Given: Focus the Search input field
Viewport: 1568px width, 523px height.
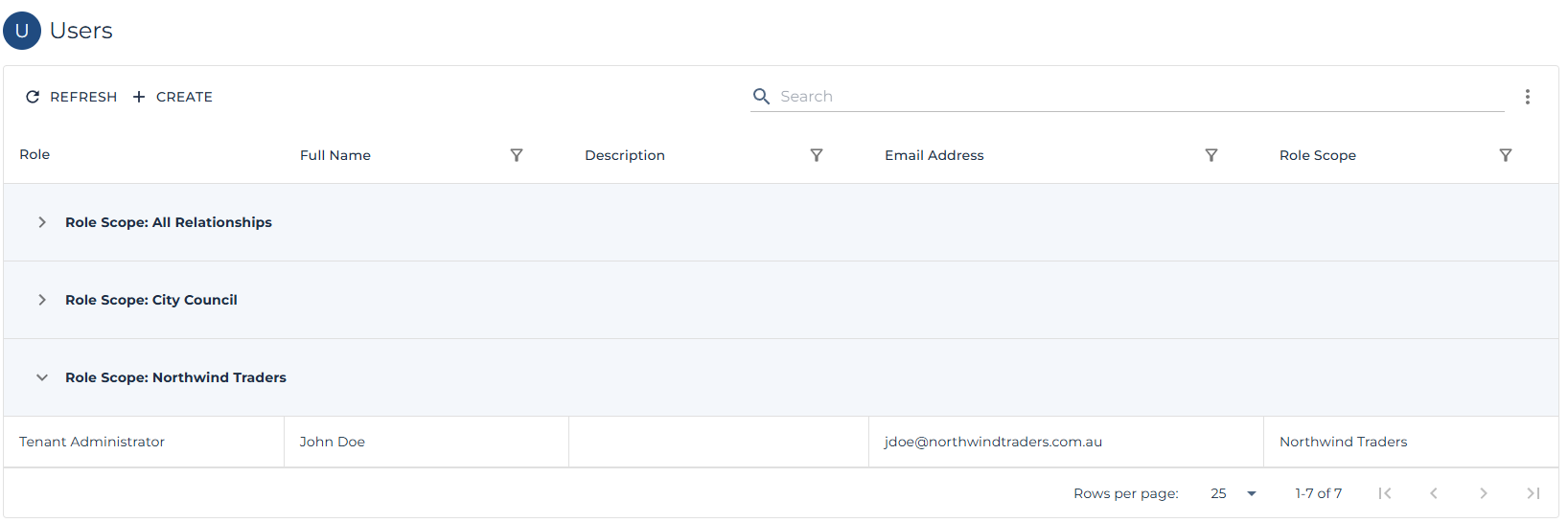Looking at the screenshot, I should [x=1141, y=97].
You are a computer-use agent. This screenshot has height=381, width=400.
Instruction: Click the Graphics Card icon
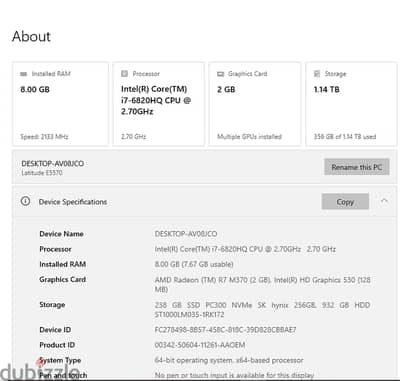[x=220, y=74]
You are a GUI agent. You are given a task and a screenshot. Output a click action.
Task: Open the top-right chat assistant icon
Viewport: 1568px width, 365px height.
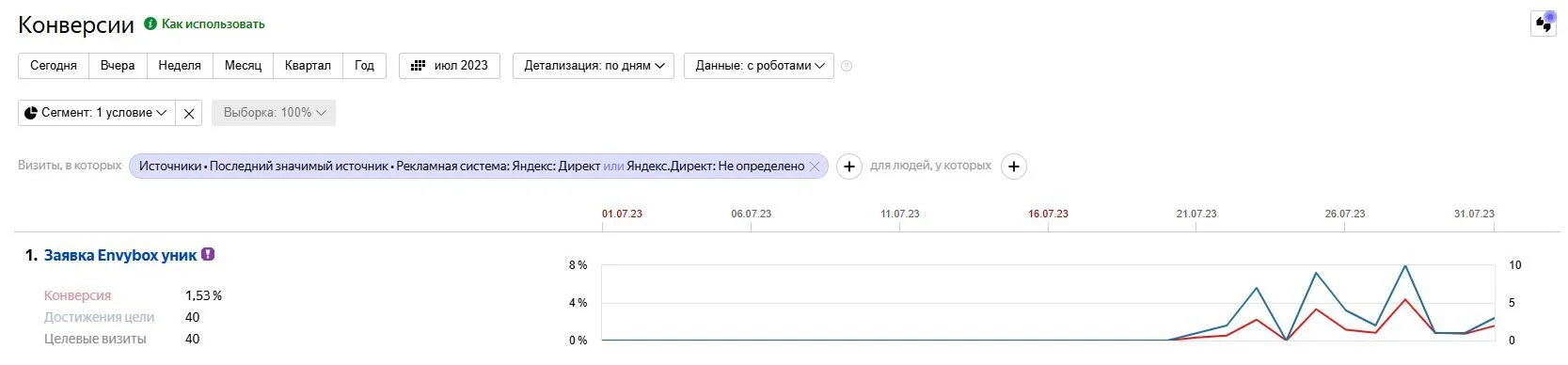(x=1544, y=24)
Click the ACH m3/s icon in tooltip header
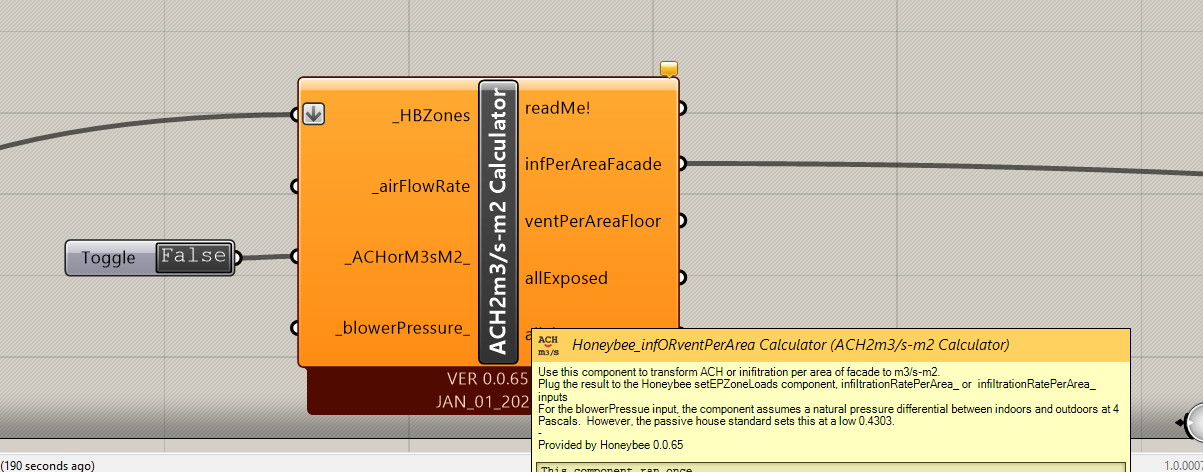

________

**Task**
Give the records from the first line up to and including the line with "[x=220, y=74]" as a JSON list of strings, one string per line, omitting blank lines and leaving out the pictures.

**Answer**
[
  "Given: Focus the Search input field",
  "Viewport: 1568px width, 523px height.",
  "Looking at the screenshot, I should [x=1141, y=97].",
  "You are a computer-use agent. This screenshot has height=381, width=400.",
  "Instruction: Click the Graphics Card icon",
  "[x=220, y=74]"
]